The angry atheists were also triggered by the department’s Facebook page.

“On April 9, 2020, the Sheriff’s Department posted a lengthy Easter message from the Department’s chaplain, which included seven different Bible verses and the image of a Latin cross,” attorney Chris Line wrote in a letter to Sheriff Dave Durant. “Additionally, on the official Decatur County Sheriff’s Department’s website, your description specifically highlights that you give ‘the credit first to God’ before giving credit to your hardworking staff and members of the Decatur County community.”

The Freedom From Religion Foundation strongly hinted that if the baptisms and religious gatherings did not end, they would file a lawsuit.

They accused the sheriff of coercing inmates and advancing Christianity — violations of the Establishment Clause.
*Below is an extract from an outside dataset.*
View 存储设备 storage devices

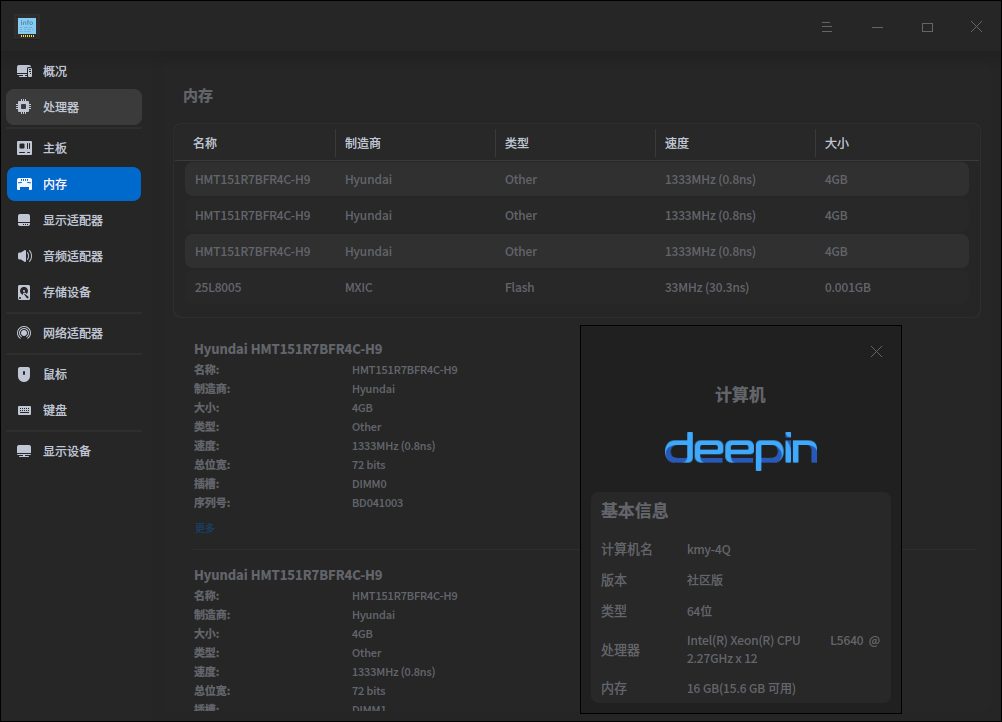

But religious liberty experts say the sheriff is well within his rights to partner with religious groups to host events inside the prison.

“There is a long, well-established history of clergy ministering to inmates,” First Liberty Institute attorney Ryan Gardner wrote in a letter to the sheriff. “The practice of clergy visiting prisons to minister to inmates and provide spiritual and emotional support predates the founding and can be traced all the way back to the first century.”

First Liberty offered to help the sheriff’s department should the atheists file a lawsuit.

They accused the FFRF of “inexplicably” omitting key Supreme Court precedent on the issue as well as distorting the Establishment Clause.

First Liberty cited several Supreme Court rulings that affirmed the constitutionality of prison chaplains and religious gatherings.

“As long as the (sheriff’s department) maintains a ‘policy of nondiscrimination’ that welcomes people of all faiths, it does not run afoul of the Establishment Clause,” Gardner wrote.